Zunächst betraten einige geladene Gäste das Gotteshaus. Auch Fürstin Dora und ihre Tochter Luise näherten sich ihnen in Begleitung eines Dieners. Gernot musterte die Fürstin genau. Zu seiner Überraschung schien Dora ihre Trauer nicht zu spielen. Sie sah elend und schwach aus. Der Diener musste sie stützen. Das sonst so fröhliche Gesicht der Frau, war zu einer starren Maske gefroren. Sollte sie vielleicht gar nichts von der Intrige ihres Mannes wissen? Dann fiel sein Blick auf etwas, das die kleine, tieftraurige Luise mit der linken Hand an ihr Herz drückte. Erst meinte er sich zu irren, doch dann erkannte er eindeutig einen von Falkos Soldaten. Schließlich hatte er ihn einst selbst geschnitzt. Falko musste Luise sehr gern haben, wenn er ihr eine der Figuren überlassen hatte. Als Dora an Gernot vorbeilief, blieb ihr Blick einen Moment an ihm hängen. Sie wusste, wie eng die Beziehung zwischen dem Hauptmann und der Familie gewesen war. Es sah kurz aus, als wolle sie ihn ansprechen. Doch dann senkte sie den Blick wieder und ging wortlos an ihm vorbei. Nachdenklich runzelte Gernot die Stirn und blickte ihr nach. Er musste unbedingt jemanden damit beauftragen, die Fürstin zu beobachten. Vielleicht gab es ja etwas Interessantes in Erfahrung zu bringen ...
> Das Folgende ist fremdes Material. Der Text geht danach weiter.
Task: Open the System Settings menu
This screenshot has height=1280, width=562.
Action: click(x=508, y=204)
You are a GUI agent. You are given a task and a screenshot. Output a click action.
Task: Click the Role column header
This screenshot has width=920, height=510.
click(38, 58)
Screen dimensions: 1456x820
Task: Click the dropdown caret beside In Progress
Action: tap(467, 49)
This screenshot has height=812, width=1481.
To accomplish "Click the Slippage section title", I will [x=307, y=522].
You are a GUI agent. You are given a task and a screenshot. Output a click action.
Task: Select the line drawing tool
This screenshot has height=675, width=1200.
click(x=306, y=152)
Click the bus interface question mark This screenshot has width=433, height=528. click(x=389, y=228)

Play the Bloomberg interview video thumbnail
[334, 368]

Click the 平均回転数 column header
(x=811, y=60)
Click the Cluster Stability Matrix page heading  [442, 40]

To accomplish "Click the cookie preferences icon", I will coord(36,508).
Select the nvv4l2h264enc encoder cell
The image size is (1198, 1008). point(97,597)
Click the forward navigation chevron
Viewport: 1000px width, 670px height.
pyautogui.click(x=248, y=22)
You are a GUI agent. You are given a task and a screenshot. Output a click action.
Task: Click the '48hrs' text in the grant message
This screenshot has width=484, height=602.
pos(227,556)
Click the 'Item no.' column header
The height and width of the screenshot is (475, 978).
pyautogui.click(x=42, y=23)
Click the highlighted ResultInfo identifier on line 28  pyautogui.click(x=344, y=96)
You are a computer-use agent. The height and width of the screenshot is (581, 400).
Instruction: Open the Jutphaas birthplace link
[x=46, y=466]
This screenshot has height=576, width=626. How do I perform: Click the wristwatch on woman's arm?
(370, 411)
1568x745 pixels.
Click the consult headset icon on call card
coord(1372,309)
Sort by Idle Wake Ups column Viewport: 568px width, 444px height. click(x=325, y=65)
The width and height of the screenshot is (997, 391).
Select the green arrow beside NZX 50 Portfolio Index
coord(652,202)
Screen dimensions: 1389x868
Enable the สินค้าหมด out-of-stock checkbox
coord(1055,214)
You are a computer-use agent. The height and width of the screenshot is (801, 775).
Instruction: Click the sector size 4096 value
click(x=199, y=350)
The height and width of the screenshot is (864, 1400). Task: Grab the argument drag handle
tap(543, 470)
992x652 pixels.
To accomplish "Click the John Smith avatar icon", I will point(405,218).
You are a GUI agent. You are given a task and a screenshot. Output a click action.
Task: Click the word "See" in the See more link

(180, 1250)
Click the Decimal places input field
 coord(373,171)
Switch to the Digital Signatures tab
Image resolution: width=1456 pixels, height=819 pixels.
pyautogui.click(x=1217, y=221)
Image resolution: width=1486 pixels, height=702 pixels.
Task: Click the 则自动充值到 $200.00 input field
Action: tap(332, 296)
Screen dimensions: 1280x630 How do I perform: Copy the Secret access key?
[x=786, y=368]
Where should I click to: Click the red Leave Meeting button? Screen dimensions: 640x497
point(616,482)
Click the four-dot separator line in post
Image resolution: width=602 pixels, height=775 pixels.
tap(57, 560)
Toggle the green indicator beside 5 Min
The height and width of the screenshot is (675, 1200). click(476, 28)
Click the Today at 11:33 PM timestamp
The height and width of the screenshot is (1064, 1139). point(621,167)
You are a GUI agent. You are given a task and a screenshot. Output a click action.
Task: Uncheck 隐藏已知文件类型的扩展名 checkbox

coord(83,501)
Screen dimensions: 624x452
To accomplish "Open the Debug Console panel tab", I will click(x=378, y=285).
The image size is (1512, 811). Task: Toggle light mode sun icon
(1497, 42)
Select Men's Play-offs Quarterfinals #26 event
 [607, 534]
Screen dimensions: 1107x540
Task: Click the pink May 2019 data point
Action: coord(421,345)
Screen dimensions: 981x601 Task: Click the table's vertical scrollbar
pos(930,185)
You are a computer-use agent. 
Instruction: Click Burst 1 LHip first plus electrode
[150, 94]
In diesem Augenblick bekam er die Meldung, dass der Trauerzug gleich eintreffen würde und er schob die Gedanken zunächst beiseite.

Abends in seinen Räumen fragte er sich immer wieder, wie er diesen Tag überstanden hatte, ohne Siegmund die Kehle durchzuschneiden.

Der Fürst hatte eine herzerweichende Rede zu Ehren der Verstorbenen gehalten, die jeden Zuhörer, der die Wahrheit nicht kannte, zu Tränen rührte. Gernot machte so viel Heuchelei fast wahnsinnig. Also konzentrierte er sich wieder auf Dora und stellte fest, dass es ihr ähnlich zu gehen schien. Oder bildete er sich das nur ein?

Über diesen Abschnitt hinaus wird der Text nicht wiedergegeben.